HTTP request analysis

Each HTTP request sent from a client to a web server contains a lot of hidden information such as HTTP headers, client IP address, SSL/TLS version or a list of supported TLS ciphers. Even the structure of the HTTP request itself, e.g. the order of the HTTP headers, can tell whether the request comes from a real web browser or a script.

Websites can check for these signals and block requests that do not have the signature of a known web browser or show a CAPTCHA. Our research shows that this kind of protection is commonly bypassed by the use of only plain HTTP requests, because the protection does not collect any window attributes or evaluate any JavaScript code.

Bypassing HTTP request analysis

A straightforward method frequently used to circumvent HTTP request analysis is to use a real web browser, such as headless Chrome, to emulate browser HTTP signatures. However, this is inefficient, as web browsers consume a lot of system resources and are generally slow.

A more efficient method used is to emulate browser HTTP request signatures even when using a low-level HTTP request library. This makes the scripted HTTP request look like a real web browser, but is much faster and more efficient. Note that we found that this method only works in situations where the page content is served directly in the first HTML response and not loaded later using AJAX.

To test this, we used Apify SDK, which provides a requestAsBrowser() function that emulates the Firefox browser's HTTP headers.

User behavior analysis

Rather than analyzing and reacting to client requests in real time, websites can collect user behavior data over longer periods and then react to it only when sufficient information is available.

Such data can contain the order in which pages are visited, how long the user stays on each page, mouse movements or even how fast forms are filled in. If enough evidence indicates that the user’s behavior is not human, websites can block the client IP address or serve a CAPTCHA.

Browser fingerprinting

Websites can also use various techniques to test whether a client's web browser is being used by a human user or a robot, and even identify repeated visits of the same web browser.

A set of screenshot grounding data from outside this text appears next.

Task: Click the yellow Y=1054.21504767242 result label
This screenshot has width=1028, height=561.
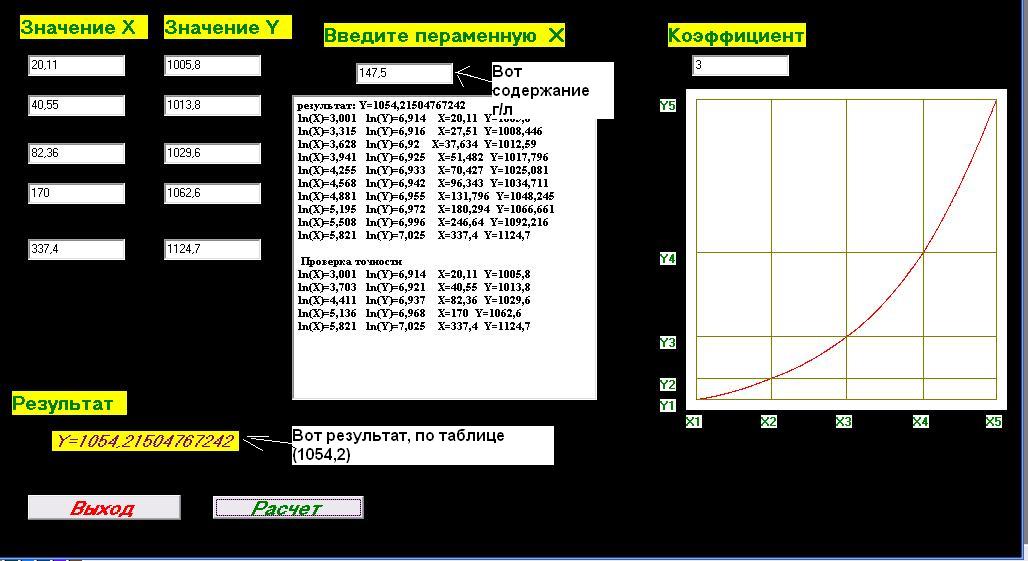Action: pyautogui.click(x=146, y=441)
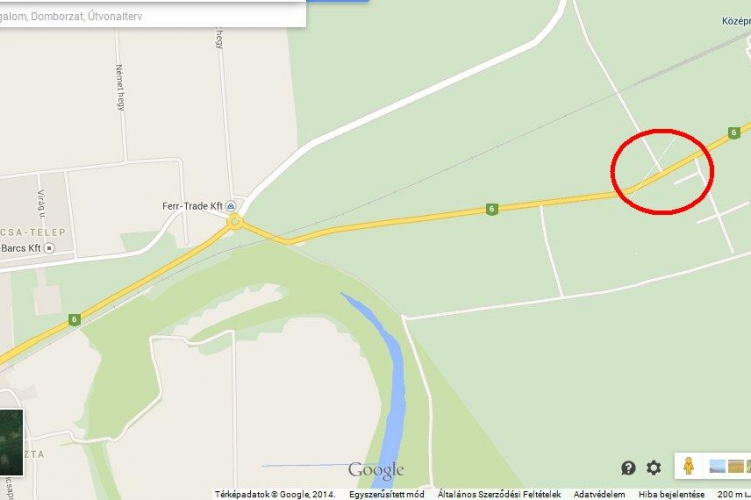Click the Térképadatok © Google 2014 text
This screenshot has width=751, height=500.
pyautogui.click(x=275, y=494)
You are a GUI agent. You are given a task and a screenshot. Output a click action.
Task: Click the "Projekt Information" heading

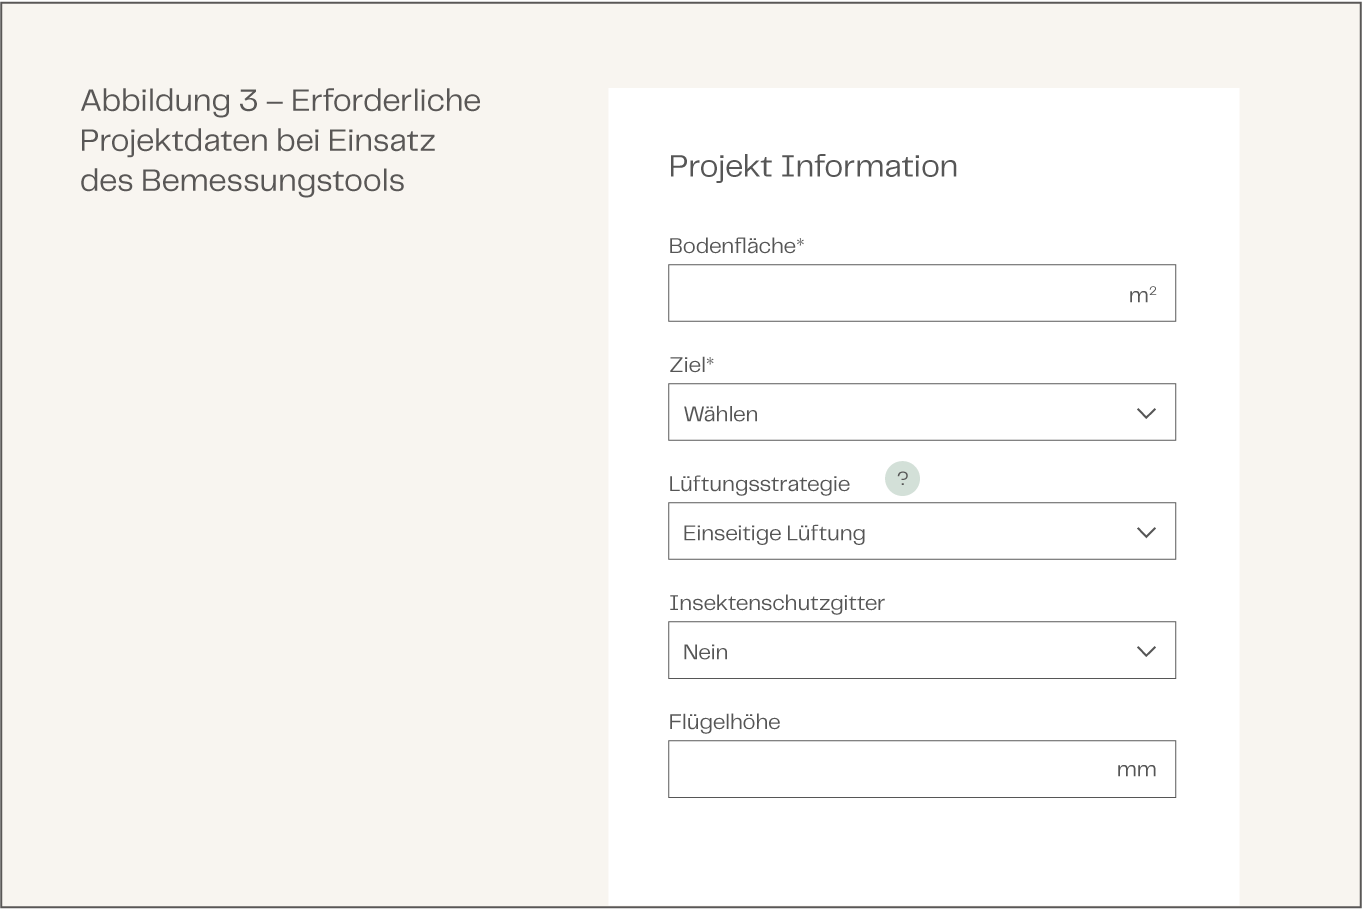pyautogui.click(x=813, y=166)
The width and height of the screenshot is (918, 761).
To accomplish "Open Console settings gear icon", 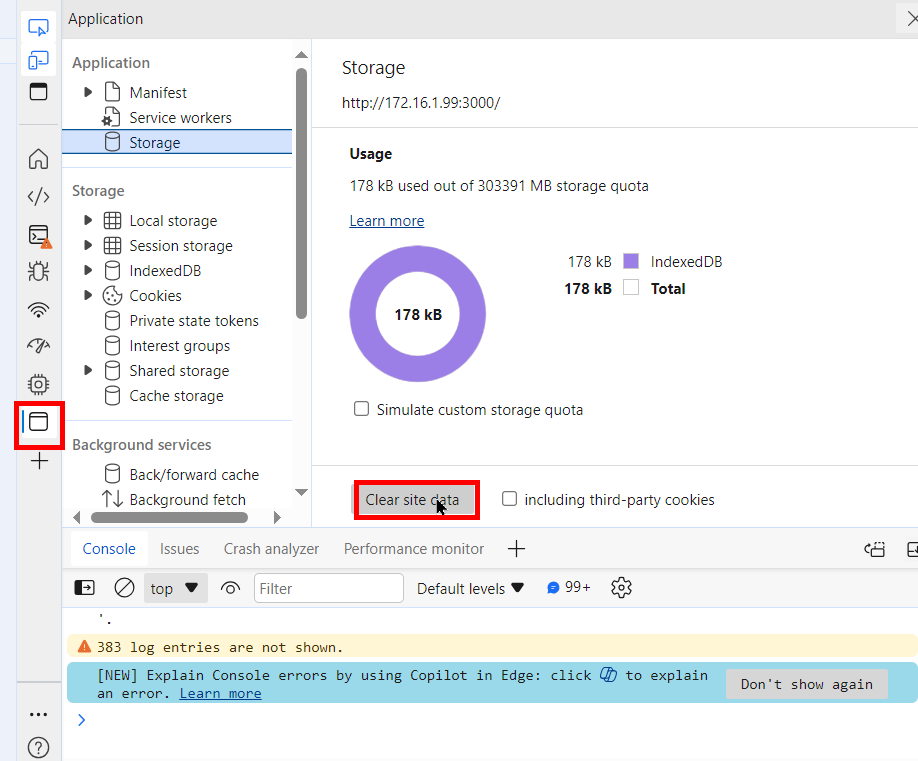I will 621,588.
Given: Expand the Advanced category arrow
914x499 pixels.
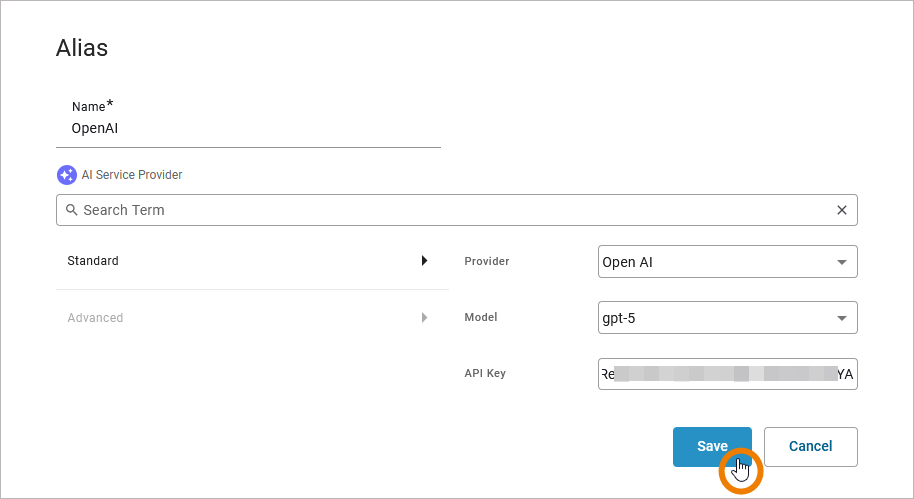Looking at the screenshot, I should point(424,318).
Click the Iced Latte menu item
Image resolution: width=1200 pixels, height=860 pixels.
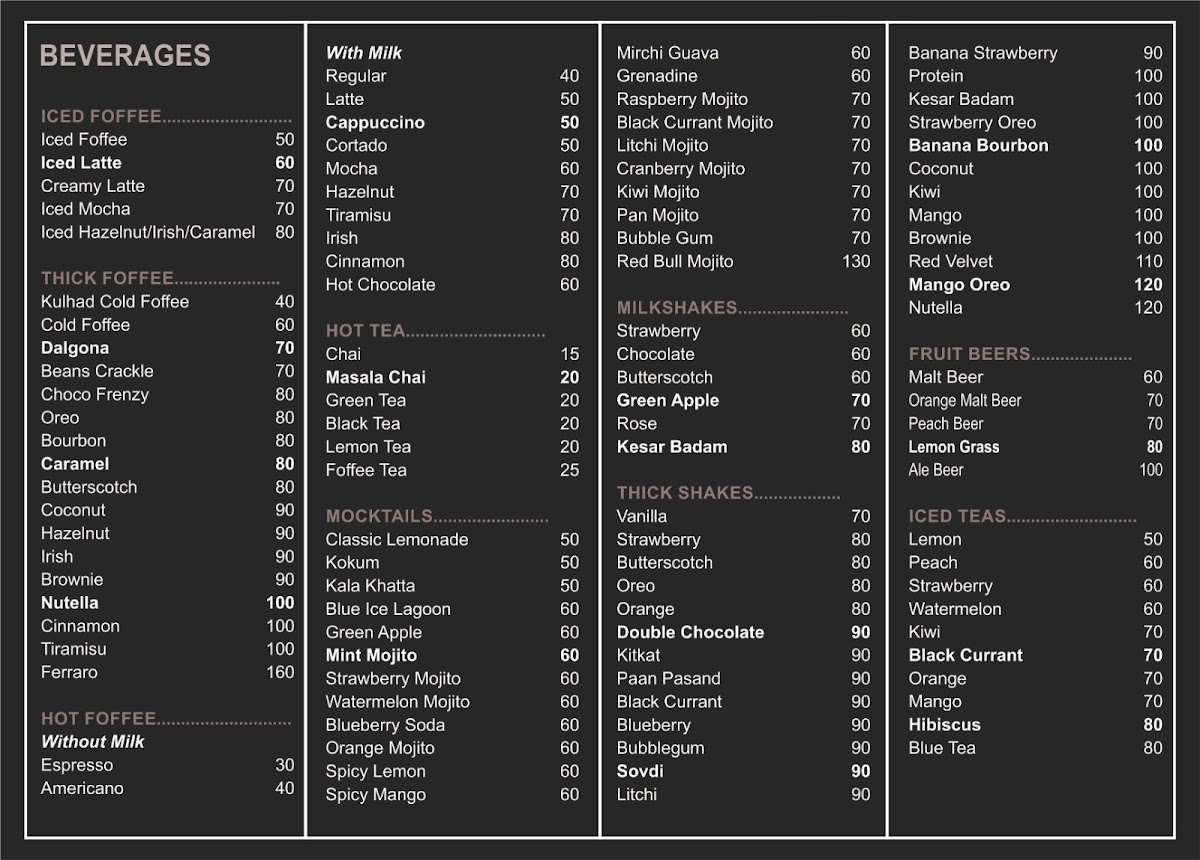click(x=81, y=163)
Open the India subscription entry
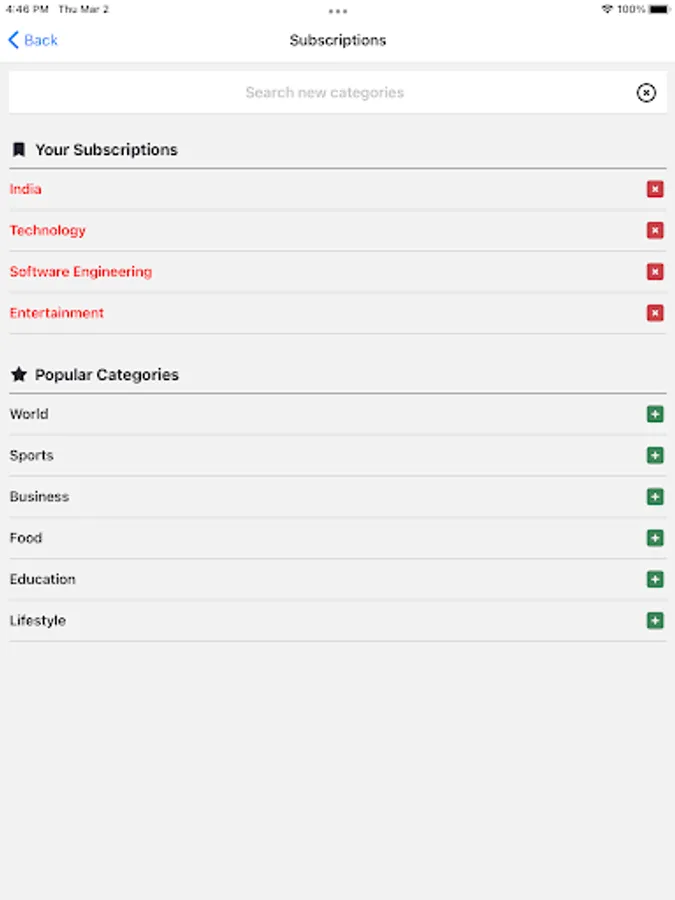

This is known as browser fingerprinting and it can range from very primitive JavaScript challenges to state-of-the-art browser integrity tests and behavioral analyses.

The tests look for things like information about your browser type and version, operating system, installed browser extensions, available fonts, timezone, among others. Combined, all this information forms a browser's “fingerprint”.

While this information may seem quite generic, Panopticlick found that on average only 1 in 286,777 browsers will have the same fingerprint as you.

Combinations of the above techniques

To make things complicated, websites often employ various scraping protection combinations such as IP address-based blocking and HTTP request analysis.

Reducing blocking with shared IP address emulation

IP address rotation and emulation of browser HTTP signatures can be effective for many web scraping tasks, but large-scale crawls will get blocked. Using more proxies is a solution to this, but that can be expensive.

Shared IP address emulation can dramatically extend the effectiveness of scraping and multiply the number of pages that can be fetched. The technique relies on websites knowing that many different users can be behind a single IP address.

For example, requests from mobile devices are usually only routed through a handful of IP addresses, while users behind a single corporate firewall might all have a single IP address. By emulating and managing these user sessions per IP address, we found that it is possible to prevent websites from aggressive blocking.

To make it work, a single user session has to always be routed via the same IP address. A website can identify such user sessions based on cookies, authentication tokens or a browser HTTP signature/fingerprint.

Our research into this was assisted by the Apify SDK's SessionPool class. This can be added to other Apify tools such as actors or proxy but it also works outside of the Apify ecosystem.

Comparing ways of bypassing scraping protection

In a recent experiment, we found session emulation to be at least twice as effective as plain IP address rotation.